Everything below from the line with "This screenshot has width=1178, height=1008." through the line with "back with the" should be copied exactly, and nothing else; leave out the pictures.

** RAW DATA **
··········
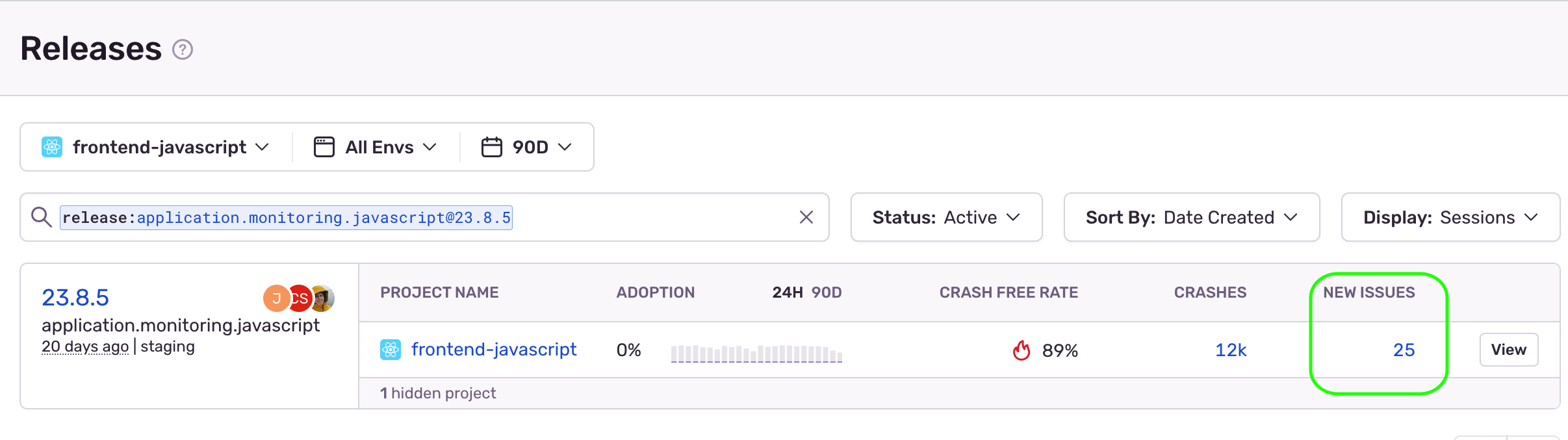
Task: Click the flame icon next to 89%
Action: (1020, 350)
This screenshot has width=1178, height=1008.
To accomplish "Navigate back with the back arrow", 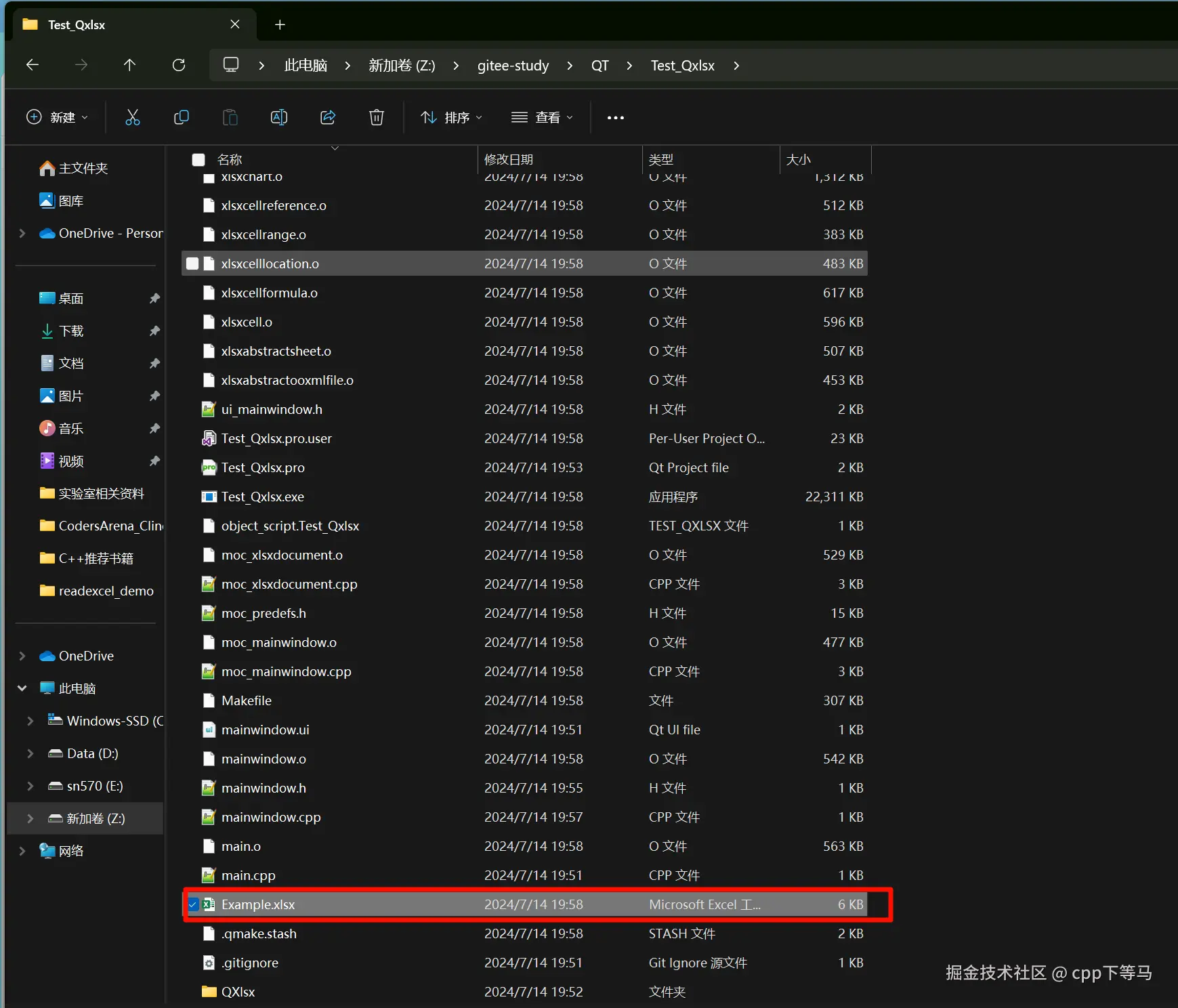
··········
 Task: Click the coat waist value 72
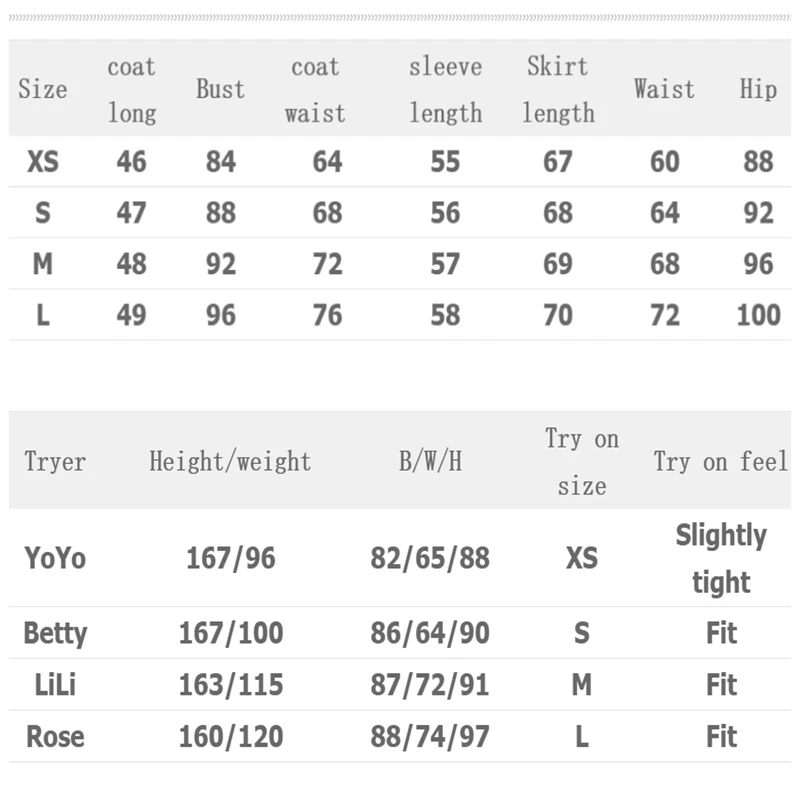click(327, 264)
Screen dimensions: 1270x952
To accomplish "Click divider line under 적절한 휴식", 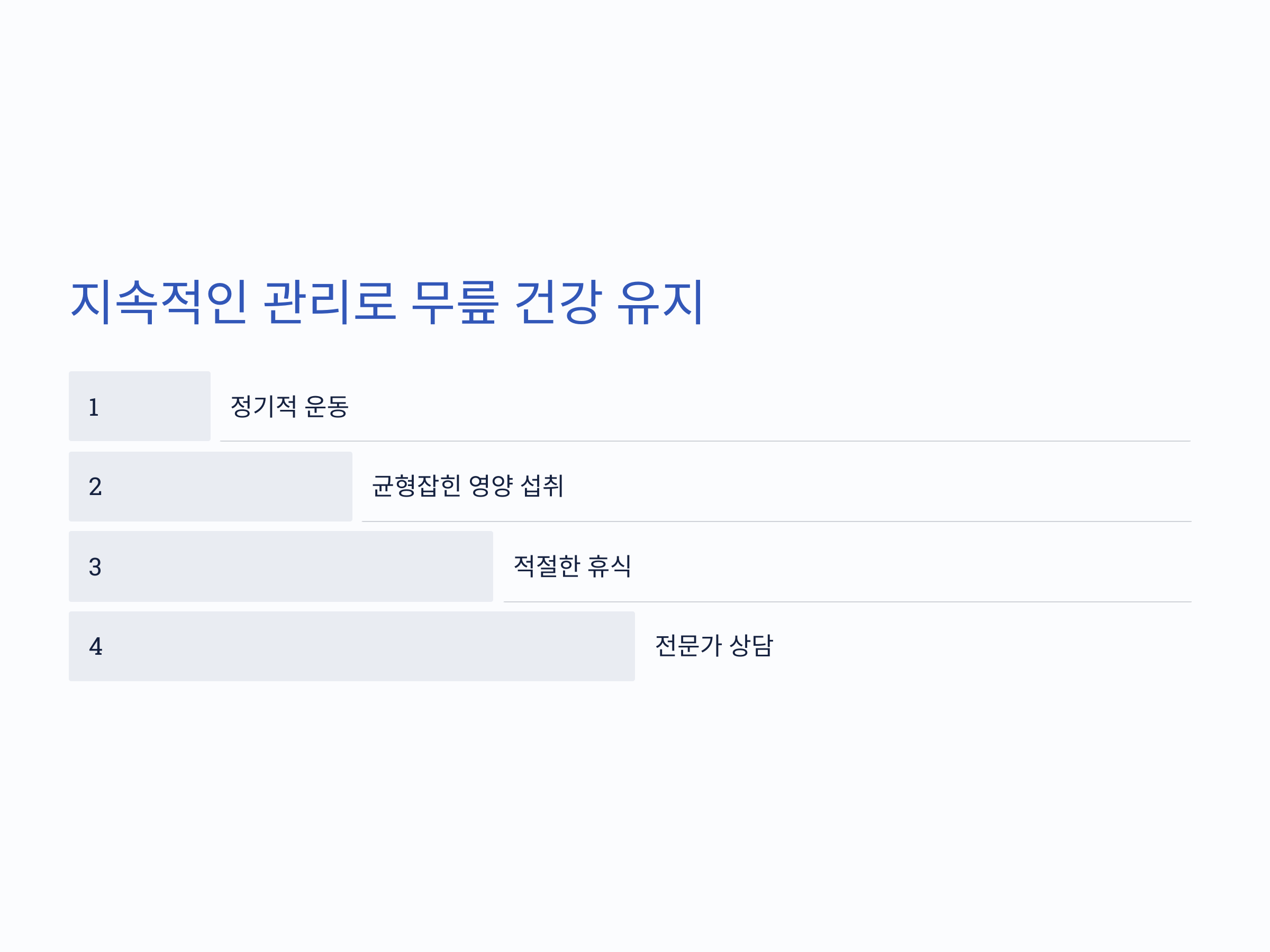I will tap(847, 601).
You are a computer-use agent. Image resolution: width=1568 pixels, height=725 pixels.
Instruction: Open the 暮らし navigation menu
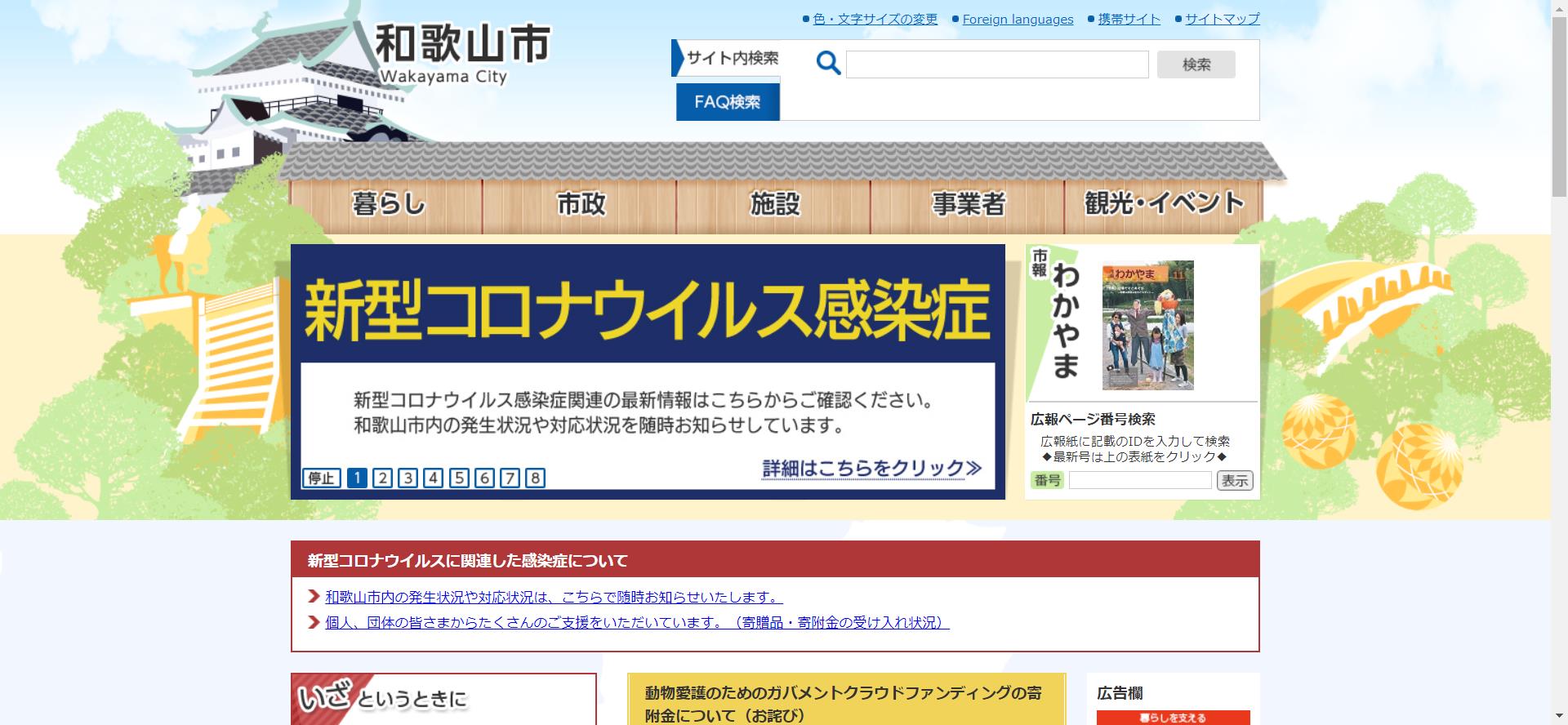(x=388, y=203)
··········
** PROBLEM SOLUTION **
This screenshot has width=1178, height=1008.
To accomplish "Navigate back with the back arrow", 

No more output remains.